Setting boundaries is crucial in order for us to protect ourselves, our time, our self-respect, and our autonomy. Here are two very important things to keep in mind…these help me and I hope they will help you too when it comes to setting boundaries:
1. We are not responsible for another person’s feelings or reactions. When we don’t set boundaries, others can take advantage and even project blame on us for things we are absolutely not responsible for.
2. We teach others how to treat us. Setting boundaries teaches people to treat us with the respect we deserve. If our boundaries aren’t set, we are telling others that we don’t care about ourselves, so why should anyone else?
Setting boundaries are a crucial piece of self-care, and working moms often put self-care last on the list of priorities. But setting boundaries, especially at work, should be at the top of our list.
Forbes.com provides some great steps to establishing professional boundaries:
· Talk to your boss about priorities and create an understanding that those will be completed first
· Set limits – for example, don’t check your work emails between 6-9pm during dinner and family time
· Communicate clearly with colleagues regarding your availability to work on projects, etc.
· Delegate more (if possible)
· Take your time responding to requests, for example, you could say, “let me check and get back to you.”
· Practice saying NO (more on this below)
· Create Structure – Establish meeting agendas to stay on track, schedule weekly check- ins with your boss instead of having him/her constantly texting or calling you with their thoughts
· Prepare for push back – people don’t like change and will challenge you to go back to what they feel comfortable with.
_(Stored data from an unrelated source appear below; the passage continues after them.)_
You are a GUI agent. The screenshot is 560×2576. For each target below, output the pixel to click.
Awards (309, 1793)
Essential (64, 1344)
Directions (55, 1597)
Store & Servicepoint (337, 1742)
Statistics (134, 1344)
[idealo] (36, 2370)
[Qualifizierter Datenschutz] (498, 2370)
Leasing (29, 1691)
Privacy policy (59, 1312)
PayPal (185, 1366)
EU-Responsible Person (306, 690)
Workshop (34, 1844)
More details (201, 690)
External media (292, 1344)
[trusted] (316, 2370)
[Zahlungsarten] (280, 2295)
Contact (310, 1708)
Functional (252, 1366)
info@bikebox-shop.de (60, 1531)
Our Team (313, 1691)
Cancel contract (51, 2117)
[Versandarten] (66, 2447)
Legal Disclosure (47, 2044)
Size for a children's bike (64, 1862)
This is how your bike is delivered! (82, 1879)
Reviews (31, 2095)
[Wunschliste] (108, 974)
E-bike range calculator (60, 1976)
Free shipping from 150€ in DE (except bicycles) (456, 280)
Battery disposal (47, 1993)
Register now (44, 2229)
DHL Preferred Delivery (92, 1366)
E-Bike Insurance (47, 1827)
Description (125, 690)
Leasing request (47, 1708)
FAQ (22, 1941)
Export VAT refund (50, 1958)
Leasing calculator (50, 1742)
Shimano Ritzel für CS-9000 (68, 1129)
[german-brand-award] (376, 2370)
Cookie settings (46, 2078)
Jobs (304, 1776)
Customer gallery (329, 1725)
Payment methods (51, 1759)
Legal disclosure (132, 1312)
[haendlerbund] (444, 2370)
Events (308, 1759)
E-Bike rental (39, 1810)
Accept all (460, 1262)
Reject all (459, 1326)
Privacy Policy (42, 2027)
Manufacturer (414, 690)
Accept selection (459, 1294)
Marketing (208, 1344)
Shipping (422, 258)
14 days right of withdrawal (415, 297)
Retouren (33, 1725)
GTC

Stick with your boundary convictions
I find a big part of my boundary setting was learning how to say NO without giving an explanation or feeling like I’m disappointing someone. I also don’t apologize for saying NO anymore. But I do find that saying NO with a smile helps ?.
Setting and communicating our boundaries clearly can help us to feel in control, more productive, and an equal player in all aspects of our lives. Most importantly, setting boundaries helps us to build our confidence and do the important work needed to accomplish our goals on our own terms!